Teks Proklamasi Kemerdekaan Republik Indonesia (Foto istimewa) |
Tentunya
peristiwa proklamasi Kemerdekaan 17 Agustus 1945 adalah peristiwa revolusioner.
Momentum tersebut menyudahi kolonialisasi yang membelenggu negeri ini selama
ratusan tahun. Namun, di balik semua itu, ada sekumpul fakta yang hingga kini
tak diketahui banyak orang. Apa sajakah itu, yuk kita simak bersama.
Naskah
Asli Proklamasi Ditulis dalam Secarik Kertas
Naskah Proklamasi
Kemerdekaan yang dibacakan oleh Soekarno dibuat tanggal 17 Agustus 1945 sekitar
pukul 02.00-03.00 dinihari di rumah seorang perwira Angkatan Laut Jepang,
Laksamana Tadashi Maeda, di Miyakodori (sekarang Jalan Imam Bonjol Nomor 1).

DATA TERSIMPAN:
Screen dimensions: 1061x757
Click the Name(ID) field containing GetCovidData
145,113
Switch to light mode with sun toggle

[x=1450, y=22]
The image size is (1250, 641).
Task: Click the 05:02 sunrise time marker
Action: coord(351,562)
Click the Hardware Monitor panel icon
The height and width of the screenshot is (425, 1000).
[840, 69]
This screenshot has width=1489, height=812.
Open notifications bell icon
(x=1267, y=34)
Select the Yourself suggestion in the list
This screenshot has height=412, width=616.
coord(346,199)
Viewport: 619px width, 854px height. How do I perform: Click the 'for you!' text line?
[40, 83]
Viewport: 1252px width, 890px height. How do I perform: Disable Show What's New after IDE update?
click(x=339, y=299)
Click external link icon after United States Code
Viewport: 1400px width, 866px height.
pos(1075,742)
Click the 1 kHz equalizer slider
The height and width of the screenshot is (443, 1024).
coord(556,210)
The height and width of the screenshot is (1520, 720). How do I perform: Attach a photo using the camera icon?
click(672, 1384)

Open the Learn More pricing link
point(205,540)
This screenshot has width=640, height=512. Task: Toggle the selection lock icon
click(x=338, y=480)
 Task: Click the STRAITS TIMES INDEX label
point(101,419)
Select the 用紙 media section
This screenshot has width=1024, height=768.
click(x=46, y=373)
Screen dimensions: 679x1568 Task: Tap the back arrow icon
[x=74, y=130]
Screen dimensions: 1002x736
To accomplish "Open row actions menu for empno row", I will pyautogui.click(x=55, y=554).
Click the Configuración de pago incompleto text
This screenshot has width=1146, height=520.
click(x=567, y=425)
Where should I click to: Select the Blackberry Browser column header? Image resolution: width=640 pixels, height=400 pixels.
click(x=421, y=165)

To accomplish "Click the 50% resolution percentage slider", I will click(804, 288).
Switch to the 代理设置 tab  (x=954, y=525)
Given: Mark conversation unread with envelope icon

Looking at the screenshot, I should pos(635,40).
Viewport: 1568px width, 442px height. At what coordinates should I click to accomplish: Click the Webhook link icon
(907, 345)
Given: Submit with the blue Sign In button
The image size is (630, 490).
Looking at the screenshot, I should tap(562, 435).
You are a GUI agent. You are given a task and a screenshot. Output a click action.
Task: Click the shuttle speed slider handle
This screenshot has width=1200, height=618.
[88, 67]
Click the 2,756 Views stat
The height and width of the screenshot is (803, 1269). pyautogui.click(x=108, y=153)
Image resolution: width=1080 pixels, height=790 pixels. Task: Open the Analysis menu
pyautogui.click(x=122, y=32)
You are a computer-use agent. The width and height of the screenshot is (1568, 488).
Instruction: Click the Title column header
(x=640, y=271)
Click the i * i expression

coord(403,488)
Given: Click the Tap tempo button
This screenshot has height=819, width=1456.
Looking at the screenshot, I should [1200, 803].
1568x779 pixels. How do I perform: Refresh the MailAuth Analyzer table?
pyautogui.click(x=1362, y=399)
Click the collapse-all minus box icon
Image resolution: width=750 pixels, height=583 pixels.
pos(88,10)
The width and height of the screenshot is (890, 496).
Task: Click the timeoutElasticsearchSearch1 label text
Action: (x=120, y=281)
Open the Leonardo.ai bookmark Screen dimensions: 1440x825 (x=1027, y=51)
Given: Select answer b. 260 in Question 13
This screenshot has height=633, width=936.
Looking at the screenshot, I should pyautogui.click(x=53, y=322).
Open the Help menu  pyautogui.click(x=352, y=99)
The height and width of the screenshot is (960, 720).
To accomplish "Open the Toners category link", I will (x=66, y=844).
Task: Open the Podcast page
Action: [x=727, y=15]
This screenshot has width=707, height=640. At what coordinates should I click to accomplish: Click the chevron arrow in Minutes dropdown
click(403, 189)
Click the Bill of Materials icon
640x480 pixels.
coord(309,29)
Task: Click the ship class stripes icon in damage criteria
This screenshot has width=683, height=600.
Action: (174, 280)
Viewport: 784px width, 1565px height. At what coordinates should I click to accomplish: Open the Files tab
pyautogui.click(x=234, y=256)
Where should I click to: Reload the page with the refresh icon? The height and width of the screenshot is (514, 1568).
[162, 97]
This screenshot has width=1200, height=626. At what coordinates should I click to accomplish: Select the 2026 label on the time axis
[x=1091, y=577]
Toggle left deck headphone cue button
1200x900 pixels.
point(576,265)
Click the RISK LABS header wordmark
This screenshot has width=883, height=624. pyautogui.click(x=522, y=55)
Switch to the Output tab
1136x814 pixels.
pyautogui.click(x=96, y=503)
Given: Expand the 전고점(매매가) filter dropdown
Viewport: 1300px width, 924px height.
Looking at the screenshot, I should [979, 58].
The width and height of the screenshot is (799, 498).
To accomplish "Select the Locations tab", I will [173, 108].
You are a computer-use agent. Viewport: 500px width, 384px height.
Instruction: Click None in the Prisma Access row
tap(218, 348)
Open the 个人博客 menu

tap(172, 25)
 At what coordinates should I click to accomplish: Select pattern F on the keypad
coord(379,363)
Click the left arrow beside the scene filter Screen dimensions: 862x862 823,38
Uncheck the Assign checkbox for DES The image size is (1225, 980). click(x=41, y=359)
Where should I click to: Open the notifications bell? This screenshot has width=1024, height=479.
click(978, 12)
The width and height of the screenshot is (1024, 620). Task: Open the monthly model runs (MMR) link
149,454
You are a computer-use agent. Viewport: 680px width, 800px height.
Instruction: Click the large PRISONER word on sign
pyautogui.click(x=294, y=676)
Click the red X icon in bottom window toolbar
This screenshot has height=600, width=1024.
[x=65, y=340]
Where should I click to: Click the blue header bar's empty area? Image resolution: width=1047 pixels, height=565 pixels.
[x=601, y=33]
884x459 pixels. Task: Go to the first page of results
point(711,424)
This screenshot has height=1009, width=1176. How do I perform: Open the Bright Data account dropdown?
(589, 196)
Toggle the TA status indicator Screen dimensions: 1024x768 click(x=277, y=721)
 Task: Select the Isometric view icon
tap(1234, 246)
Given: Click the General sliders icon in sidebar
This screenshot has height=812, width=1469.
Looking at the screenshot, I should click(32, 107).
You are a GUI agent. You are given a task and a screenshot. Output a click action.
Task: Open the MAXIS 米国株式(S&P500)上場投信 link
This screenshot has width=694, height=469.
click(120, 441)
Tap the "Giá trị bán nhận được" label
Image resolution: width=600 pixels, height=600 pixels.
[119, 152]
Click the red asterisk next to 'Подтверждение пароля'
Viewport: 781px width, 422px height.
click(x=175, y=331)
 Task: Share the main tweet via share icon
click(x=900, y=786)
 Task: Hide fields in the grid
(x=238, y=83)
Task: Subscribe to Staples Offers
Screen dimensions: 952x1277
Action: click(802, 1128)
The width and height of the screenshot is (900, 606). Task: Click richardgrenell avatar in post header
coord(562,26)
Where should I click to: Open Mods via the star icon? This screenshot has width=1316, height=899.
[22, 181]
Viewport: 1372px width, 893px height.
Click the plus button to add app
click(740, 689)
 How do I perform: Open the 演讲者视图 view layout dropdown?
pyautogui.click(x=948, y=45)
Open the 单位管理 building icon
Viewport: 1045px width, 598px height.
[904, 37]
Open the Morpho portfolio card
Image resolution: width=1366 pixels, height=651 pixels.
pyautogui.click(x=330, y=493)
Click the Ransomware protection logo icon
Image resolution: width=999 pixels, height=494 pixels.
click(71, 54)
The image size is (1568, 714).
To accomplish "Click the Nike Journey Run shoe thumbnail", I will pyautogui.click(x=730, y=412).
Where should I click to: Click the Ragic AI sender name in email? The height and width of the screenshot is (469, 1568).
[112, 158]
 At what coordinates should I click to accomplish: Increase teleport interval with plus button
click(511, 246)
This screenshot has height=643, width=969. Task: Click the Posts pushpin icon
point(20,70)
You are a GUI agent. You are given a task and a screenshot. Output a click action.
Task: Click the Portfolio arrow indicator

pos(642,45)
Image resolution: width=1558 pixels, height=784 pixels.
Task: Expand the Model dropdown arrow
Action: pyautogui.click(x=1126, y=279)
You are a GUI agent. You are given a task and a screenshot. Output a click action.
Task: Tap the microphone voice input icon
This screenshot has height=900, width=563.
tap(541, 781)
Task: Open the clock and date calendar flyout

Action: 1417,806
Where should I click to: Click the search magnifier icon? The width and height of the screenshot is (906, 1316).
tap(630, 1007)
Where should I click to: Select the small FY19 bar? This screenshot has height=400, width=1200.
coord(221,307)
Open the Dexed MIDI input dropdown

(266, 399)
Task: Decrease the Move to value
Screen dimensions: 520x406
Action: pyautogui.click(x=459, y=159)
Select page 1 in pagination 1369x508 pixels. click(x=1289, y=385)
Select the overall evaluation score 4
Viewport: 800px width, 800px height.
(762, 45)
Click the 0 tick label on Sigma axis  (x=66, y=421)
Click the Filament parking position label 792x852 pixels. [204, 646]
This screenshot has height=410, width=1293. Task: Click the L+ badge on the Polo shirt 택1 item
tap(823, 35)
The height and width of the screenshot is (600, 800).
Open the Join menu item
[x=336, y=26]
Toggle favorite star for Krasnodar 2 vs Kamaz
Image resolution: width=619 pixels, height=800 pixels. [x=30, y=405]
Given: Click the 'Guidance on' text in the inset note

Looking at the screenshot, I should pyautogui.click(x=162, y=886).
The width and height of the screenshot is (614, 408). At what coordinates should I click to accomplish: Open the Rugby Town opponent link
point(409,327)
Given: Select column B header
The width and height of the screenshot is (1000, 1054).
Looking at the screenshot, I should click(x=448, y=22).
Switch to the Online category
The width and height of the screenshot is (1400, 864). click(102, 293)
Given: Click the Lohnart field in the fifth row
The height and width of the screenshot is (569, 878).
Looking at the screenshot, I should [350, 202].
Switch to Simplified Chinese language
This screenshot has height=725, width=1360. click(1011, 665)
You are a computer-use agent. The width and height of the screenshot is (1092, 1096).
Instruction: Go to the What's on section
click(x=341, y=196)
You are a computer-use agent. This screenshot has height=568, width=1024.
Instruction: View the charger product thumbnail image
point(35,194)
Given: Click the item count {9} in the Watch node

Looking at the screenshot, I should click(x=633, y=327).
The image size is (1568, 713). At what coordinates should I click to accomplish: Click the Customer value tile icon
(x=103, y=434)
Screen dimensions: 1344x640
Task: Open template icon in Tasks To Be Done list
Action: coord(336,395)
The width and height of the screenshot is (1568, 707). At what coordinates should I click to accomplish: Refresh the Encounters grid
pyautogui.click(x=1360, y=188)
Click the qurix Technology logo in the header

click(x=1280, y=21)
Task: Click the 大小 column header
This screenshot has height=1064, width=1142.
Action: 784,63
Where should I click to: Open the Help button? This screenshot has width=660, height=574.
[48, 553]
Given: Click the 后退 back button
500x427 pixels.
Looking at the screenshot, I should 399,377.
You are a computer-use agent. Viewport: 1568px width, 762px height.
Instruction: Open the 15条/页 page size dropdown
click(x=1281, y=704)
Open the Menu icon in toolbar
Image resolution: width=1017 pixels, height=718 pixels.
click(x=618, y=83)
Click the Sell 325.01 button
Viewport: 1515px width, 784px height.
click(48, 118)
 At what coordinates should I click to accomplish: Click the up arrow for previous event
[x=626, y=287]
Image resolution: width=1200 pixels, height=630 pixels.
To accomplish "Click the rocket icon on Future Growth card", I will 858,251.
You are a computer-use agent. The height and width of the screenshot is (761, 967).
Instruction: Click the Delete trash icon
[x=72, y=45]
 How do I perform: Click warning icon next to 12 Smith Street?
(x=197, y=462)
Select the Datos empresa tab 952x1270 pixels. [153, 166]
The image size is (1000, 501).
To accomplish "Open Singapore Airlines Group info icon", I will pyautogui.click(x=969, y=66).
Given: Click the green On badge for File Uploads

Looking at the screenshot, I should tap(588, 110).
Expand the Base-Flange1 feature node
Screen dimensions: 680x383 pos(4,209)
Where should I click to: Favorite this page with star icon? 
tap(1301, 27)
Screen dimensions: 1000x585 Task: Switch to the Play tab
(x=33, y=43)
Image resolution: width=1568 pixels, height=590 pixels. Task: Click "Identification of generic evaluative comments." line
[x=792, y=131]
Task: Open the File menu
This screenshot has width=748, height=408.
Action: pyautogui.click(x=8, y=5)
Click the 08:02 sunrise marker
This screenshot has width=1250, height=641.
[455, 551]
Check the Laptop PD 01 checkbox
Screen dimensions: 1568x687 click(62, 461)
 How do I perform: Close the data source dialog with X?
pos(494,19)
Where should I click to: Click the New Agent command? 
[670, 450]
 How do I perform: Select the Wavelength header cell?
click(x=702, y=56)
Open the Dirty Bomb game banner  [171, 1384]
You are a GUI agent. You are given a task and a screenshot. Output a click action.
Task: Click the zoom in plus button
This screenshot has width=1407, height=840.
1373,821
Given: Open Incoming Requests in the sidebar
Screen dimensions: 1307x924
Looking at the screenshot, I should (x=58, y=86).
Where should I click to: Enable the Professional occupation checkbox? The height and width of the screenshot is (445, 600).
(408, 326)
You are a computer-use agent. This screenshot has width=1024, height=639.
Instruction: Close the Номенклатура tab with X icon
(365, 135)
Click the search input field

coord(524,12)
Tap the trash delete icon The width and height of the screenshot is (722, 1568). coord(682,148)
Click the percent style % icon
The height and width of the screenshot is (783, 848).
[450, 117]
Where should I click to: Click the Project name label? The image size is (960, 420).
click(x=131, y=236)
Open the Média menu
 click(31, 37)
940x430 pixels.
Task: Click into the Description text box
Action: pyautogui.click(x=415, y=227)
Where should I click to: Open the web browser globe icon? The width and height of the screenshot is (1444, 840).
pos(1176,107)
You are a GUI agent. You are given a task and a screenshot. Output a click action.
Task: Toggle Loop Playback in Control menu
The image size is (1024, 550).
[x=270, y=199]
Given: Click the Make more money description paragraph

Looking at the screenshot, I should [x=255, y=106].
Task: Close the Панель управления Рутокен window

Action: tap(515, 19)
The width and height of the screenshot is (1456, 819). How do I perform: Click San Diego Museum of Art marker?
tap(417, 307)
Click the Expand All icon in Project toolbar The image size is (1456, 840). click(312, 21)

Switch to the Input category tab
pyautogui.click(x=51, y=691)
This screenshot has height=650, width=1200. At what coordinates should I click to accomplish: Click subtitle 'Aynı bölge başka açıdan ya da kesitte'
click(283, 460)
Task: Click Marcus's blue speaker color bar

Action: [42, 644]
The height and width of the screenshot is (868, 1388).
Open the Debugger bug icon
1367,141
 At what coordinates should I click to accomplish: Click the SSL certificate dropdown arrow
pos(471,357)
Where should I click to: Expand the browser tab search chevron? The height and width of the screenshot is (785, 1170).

SOAL LATIHAN 1:
Jawablah pertanyaan berikut berdasarkan teks tentang proklamasi kemerdekaan.
(a) Berapa lama kolonialisasi membelenggu negeri ini menurut teks tersebut?
(b) Pada pukul berapa naskah proklamasi dibuat?
(c) Di rumah siapa naskah proklamasi dibuat?
SOAL LATIHAN 2: Teruskan teks tentang proklamasi kemerdekaan mulai dari kalimat terakhirnya.

HASIL PENGERJAAN 1:
(a) Ratusan tahun.
(b) Sekitar pukul 02.00-03.00 dinihari.
(c) Di rumah Laksamana Tadashi Maeda, seorang perwira Angkatan Laut Jepang.

HASIL PENGERJAAN 2:
Berbagai sumber menyebutkan, naskah Proklamasi ditulis tangan oleh Sukarno,
sedangkan kalimatnya didiktekan oleh Hatta dan Ahmad Soebardjo.
Naskah Proklamasi dalam
bentuk konsep (klad) ditulis Sukarno di secarik kertas dari buku catatan.
Setelah selesai, dan kemudian disetujui melalui sebuah sidang sederhana yang
melibatkan anggota PPKI dan perwakilan pemuda, naskah proklamasi berbentuk
konsep (klad) itu diketik ulang oleh Sayuti Melik. Naskah Proklamasi hasil
ketikan Sayuti Melik inilah yang disebut ‘Naskah Proklamasi Otentik’. Sedangkan
naskah Proklamasi yang masih berbentuk konsep hasil tulis tangan Sukarno
disebut ‘Naskah Proklamasi Klad’. Konon, setelah diketik ulang oleh Sayuti
Melik, naskah Proklamasi Klad itu langsung dibuang ke tong sampah di rumah
Laksamana Maeda. Beruntung, naskah tersebut diselamatkan oleh seorang wartawan
bernama BM Diah.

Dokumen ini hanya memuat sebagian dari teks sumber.